Winda menatap prihatin suaminya. Jika dia akan tahu akhirnya seperti ini Demi Tuhan dia tidak akan berbuat keji pada Usman dahulu tapi apa mau dikata nasi sudah menjadi bubur tidak ada gunanya mereka meratapi yang sudah terjadi yang terpenting adalah meminta maaf dan mengakui semuanya.
Jika akhirnya Prilly tidak memaafkan mereka itu sudah menjadi resiko atas perbuatan curang mereka dahulu.

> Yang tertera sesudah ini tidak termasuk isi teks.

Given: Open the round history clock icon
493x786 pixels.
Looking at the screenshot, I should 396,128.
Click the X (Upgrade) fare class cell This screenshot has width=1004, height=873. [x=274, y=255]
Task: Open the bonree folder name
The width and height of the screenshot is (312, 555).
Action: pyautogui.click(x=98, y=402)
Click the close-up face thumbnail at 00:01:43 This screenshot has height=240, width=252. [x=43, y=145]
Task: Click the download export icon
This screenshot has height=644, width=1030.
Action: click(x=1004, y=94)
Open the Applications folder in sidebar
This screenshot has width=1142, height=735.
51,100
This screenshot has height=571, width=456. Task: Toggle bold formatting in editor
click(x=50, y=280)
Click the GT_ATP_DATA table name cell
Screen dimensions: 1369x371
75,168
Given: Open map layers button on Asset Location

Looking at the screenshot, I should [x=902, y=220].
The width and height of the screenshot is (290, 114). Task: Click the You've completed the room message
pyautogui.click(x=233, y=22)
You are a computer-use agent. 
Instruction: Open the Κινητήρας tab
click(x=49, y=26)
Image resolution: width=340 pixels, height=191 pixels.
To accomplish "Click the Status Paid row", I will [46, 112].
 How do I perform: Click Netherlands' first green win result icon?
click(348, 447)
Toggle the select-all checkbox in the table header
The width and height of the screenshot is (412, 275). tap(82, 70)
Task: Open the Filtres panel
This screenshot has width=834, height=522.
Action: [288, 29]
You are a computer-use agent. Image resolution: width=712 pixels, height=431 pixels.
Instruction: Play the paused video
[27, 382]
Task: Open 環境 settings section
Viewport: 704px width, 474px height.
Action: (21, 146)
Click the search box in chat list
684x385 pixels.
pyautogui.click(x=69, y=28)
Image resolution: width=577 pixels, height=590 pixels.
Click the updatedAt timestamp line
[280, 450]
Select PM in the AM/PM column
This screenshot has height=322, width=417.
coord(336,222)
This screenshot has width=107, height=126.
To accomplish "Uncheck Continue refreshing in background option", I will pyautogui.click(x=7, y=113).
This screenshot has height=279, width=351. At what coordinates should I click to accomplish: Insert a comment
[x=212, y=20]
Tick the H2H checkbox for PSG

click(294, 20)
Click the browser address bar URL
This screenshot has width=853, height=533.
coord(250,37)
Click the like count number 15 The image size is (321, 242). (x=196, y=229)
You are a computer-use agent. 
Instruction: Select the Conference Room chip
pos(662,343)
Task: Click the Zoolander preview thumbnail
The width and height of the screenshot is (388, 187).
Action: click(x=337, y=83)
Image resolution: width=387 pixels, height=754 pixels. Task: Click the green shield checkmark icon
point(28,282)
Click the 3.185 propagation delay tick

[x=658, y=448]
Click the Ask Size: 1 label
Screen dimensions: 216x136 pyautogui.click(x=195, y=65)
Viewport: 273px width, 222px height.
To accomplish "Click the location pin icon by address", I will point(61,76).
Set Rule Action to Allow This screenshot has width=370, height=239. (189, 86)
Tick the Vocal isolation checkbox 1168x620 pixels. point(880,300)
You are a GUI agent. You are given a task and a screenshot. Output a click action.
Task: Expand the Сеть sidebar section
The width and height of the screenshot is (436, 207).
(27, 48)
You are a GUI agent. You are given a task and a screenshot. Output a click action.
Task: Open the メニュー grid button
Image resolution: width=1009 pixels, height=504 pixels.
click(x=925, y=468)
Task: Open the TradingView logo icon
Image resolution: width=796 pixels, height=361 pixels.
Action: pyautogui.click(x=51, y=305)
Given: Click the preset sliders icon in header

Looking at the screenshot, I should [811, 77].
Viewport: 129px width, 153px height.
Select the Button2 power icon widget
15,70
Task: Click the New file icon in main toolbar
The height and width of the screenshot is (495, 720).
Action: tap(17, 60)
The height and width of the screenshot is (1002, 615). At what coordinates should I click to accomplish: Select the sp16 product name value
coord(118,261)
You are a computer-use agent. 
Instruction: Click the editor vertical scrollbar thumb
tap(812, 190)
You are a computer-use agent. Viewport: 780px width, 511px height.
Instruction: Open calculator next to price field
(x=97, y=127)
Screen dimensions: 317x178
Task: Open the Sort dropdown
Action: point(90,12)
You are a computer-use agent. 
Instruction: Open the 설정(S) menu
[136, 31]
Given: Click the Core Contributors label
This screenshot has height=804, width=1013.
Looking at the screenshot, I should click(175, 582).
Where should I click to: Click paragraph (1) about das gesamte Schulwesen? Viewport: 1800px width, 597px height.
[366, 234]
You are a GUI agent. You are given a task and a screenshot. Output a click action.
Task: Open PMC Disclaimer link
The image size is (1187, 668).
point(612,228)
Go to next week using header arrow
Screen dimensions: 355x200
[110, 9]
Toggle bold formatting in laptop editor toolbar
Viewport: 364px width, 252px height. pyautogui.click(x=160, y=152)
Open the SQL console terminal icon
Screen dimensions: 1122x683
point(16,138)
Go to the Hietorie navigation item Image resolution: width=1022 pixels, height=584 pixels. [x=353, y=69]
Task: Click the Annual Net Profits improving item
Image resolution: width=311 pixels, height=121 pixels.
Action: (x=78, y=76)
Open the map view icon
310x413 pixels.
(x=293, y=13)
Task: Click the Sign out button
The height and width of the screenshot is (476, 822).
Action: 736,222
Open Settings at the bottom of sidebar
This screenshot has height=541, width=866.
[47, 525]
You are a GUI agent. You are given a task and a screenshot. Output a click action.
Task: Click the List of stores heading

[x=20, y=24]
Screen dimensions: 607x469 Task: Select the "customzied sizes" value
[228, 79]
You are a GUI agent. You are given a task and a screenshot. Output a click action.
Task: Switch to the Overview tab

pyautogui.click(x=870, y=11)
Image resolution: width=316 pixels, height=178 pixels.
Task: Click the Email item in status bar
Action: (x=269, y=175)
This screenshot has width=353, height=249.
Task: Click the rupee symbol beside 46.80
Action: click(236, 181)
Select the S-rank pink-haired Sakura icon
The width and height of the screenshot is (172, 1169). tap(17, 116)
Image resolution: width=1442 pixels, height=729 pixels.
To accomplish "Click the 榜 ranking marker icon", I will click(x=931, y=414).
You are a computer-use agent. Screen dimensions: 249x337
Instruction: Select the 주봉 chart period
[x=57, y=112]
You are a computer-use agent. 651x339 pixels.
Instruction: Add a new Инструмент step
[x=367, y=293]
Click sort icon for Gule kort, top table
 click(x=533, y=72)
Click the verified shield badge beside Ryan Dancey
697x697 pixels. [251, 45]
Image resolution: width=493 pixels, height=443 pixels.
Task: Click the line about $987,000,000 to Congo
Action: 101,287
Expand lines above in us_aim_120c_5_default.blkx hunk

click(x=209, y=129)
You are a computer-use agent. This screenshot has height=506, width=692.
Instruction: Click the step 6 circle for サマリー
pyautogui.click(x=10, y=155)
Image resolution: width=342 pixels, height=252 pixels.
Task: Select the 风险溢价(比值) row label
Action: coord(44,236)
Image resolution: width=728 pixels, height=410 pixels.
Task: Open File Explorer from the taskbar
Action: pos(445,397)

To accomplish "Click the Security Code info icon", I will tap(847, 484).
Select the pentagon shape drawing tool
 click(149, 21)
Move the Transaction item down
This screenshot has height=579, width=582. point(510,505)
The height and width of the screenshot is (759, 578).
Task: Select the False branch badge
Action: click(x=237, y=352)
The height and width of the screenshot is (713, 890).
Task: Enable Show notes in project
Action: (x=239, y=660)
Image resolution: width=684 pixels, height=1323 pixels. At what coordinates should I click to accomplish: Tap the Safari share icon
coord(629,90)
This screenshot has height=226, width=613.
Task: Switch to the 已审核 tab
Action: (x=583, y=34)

"Mama mengerti karena apa yang Papa rasakan juga Mama rasakan tapi kita harus menghadapinya. Mama yakin Prilly akan memaafkan kita walaupun jalannya tidak akan mudah. Kita hanya perlu berusaha Pah."
Aji mengangkat kepalanya menatap istrinya dengan sorot sendu. "Maafkan sikap pengecut Papah tadi ya."Aji menggenggam tangan istrinya.
Winda tersenyum sambil membalas genggaman tangan suaminya."Nggak apa-apa Mas."
"Ah ya tadi Ali kesini Pah."Winda mulai menceritakan kedatangan putra mereka termasuk sikap kaku Prilly dan Ali yang terlihat jelas di mata Winda.
"Kayaknya ada sesuatu deh sama mereka Pah?"Winda mulai mengeluarkan asumsinya.
"Maksud Mama gimana?"tanya Aji mengerutkan keningnya dia tidak mengerti maksud istrinya.
Winda menggeserkan bokongnya lebih mendekati Aji lalu berbisik pada telinga suaminya sebelum itu dia menoleh ke kanan dan kiri seolah memastikan tidak akan ada orang yang mendengar percakapan mereka.
"Mama ngapain sih?"
"Iihh Papa diam deh, ini rahasia banget loh Pah jangan sampe ada yang dengar apalagi Mas Ali."Winda menepuk pelan punggung suaminya.
Aji terkekeh geli, sikap istrinya benar-benar menggemaskan. "Yaudah emang Mama mau bisikin apa?"
Winda tersenyum dan entah kenapa Aji melihat keganjilan dalam senyuman istrinya itu dan sebelum mengutarakan keganjilan itu Winda terlebih dahulu mendekatkan mulutnya pada telinga Aji dan berbisik-bisik disana.
"Mama jangan aneh-aneh deh ah."Aji langsung berkata setelah Winda selesai berbisik padanya.